* _BRIEF_
Copy each line containing the word "computer" from the records that follow, please.
---------------
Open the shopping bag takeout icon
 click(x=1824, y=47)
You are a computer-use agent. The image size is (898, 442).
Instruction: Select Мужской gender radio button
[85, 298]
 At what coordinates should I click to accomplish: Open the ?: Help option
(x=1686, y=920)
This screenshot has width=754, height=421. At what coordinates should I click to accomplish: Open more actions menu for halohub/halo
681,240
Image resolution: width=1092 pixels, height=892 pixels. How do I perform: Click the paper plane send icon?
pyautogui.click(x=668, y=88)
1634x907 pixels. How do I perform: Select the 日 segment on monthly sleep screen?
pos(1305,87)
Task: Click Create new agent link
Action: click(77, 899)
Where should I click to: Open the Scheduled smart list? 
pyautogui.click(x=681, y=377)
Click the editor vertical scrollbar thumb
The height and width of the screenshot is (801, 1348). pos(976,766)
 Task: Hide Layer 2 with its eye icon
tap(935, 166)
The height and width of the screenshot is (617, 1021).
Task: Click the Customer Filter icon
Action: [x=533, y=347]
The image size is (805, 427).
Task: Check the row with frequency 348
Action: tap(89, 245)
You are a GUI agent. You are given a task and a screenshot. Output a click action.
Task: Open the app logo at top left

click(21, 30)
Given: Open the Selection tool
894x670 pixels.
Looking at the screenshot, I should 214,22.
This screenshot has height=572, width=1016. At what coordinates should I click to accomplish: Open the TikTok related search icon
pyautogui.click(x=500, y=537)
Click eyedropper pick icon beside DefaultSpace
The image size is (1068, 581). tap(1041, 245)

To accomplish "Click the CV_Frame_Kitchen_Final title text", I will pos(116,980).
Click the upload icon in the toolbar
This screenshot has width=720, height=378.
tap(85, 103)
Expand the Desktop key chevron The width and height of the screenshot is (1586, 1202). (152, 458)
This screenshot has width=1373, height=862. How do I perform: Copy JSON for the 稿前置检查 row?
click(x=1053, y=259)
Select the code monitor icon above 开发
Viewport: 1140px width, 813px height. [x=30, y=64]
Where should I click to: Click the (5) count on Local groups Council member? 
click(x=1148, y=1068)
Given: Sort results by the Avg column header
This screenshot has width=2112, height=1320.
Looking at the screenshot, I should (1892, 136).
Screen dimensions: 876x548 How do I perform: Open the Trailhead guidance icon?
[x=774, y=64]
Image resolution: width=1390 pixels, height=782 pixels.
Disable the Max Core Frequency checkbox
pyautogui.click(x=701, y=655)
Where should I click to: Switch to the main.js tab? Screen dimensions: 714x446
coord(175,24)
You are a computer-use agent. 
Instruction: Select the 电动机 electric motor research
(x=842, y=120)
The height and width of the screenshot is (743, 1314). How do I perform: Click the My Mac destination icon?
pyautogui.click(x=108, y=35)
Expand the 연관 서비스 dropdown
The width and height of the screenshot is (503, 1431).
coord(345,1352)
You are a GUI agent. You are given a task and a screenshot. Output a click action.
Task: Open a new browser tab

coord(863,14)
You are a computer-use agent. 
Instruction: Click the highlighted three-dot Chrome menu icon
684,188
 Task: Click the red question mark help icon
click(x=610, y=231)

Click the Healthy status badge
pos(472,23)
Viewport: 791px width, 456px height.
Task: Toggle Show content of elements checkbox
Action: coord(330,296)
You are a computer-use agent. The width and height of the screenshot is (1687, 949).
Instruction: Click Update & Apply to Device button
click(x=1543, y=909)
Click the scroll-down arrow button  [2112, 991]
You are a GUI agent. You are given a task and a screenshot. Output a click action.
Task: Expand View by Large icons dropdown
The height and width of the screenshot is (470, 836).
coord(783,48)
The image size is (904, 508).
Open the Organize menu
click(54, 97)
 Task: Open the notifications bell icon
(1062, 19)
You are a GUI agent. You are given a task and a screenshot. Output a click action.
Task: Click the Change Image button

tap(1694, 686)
---------------
* _OUTPUT FOR THIS TASK_
You are a computer-use agent. The image size is (898, 442).
You are a computer-use agent. 
You are a computer-use agent. 
You are a computer-use agent. The width and height of the screenshot is (1687, 949).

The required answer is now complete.